Silymarin prevents acetaminophen-induced hepatotoxicity in mice

Acetaminophen or paracetamol (APAP) overdose is a common cause of liver injury. Silymarin (SLM) is a hepatoprotective agent widely used for treating liver injury of different origin. In order to evaluate the possible beneficial effects of SLM, Balb/c mice were pretreated with SLM (100 mg/kg b.wt. per os ) once daily for three days. Two hours after the last SLM dose, the mice were administered APAP (300 mg/kg b.wt. i.p.) and killed 6 (T 6 ), 12 (T 12 ) and 24 (T 24 ) hours later. SLM-treated mice exhibited a significant reduction in APAP-induced liver injury, assessed according to AST and ALT release and histological examination. SLM treatment significantly reduced superoxide production, as indicated by lower GSSG content, lower HO-1 induction, alleviated nitrosative stress, decreased p-JNK activation and direct measurement of mitochondrial superoxide production in vitro . SLM did not affect the APAP-induced decrease in CYP2E1 activity and expression during the first 12 hrs. Neutrophil infiltration and enhanced expression of inflammatory markers were first detected at T 12 in both groups.
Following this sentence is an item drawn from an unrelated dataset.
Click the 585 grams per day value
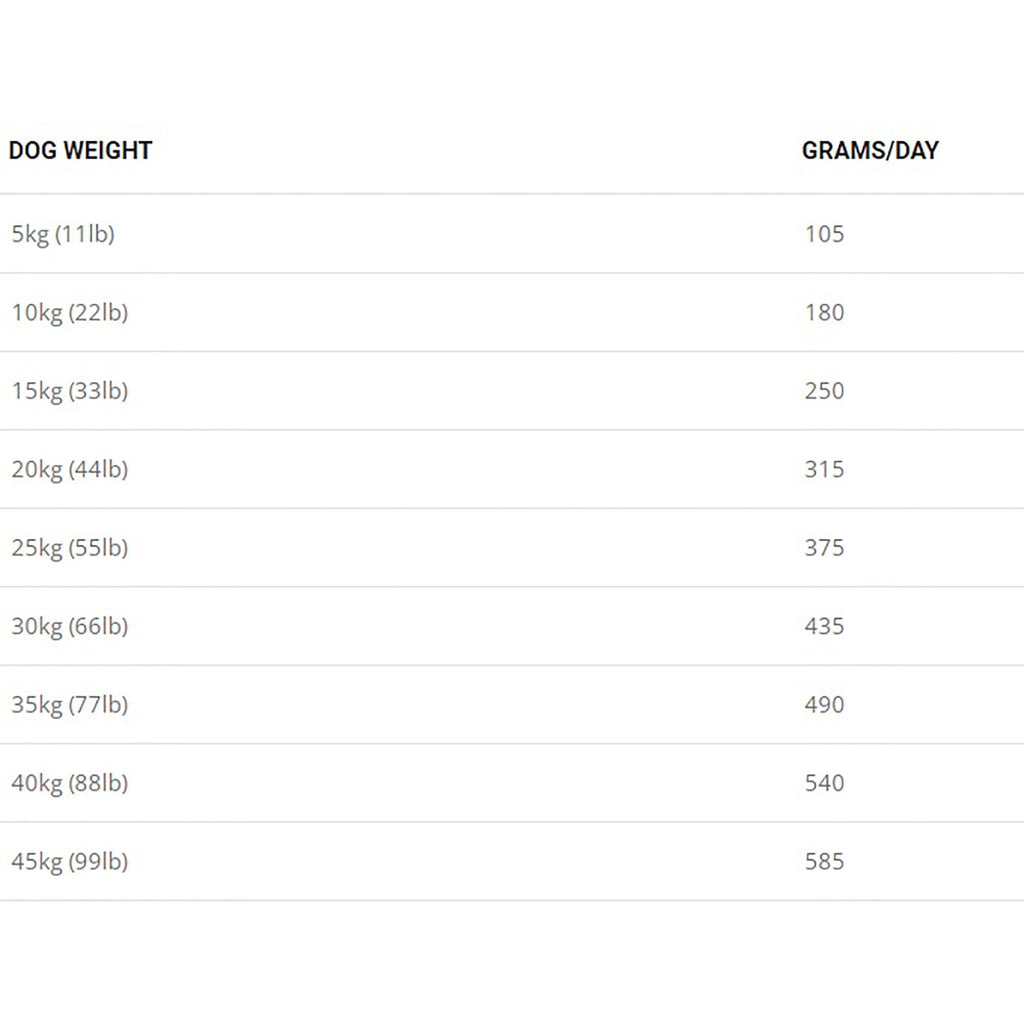1024x1024 pixels. 824,861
Inflammation progressed in the APAP group at T 24 but became attenuated in SLM-treated animals. Histological examination suggests that necrosis the dominant cell death pathway in APAP intoxication, which is partially preventable by SLM pretreatment. We demonstrate that SLM significantly protects against APAP-induced liver damage through the scavenger activity of SLM and the reduction of superoxide and peroxynitrite content. Neutrophil-induced damage is probably secondary to necrosis development.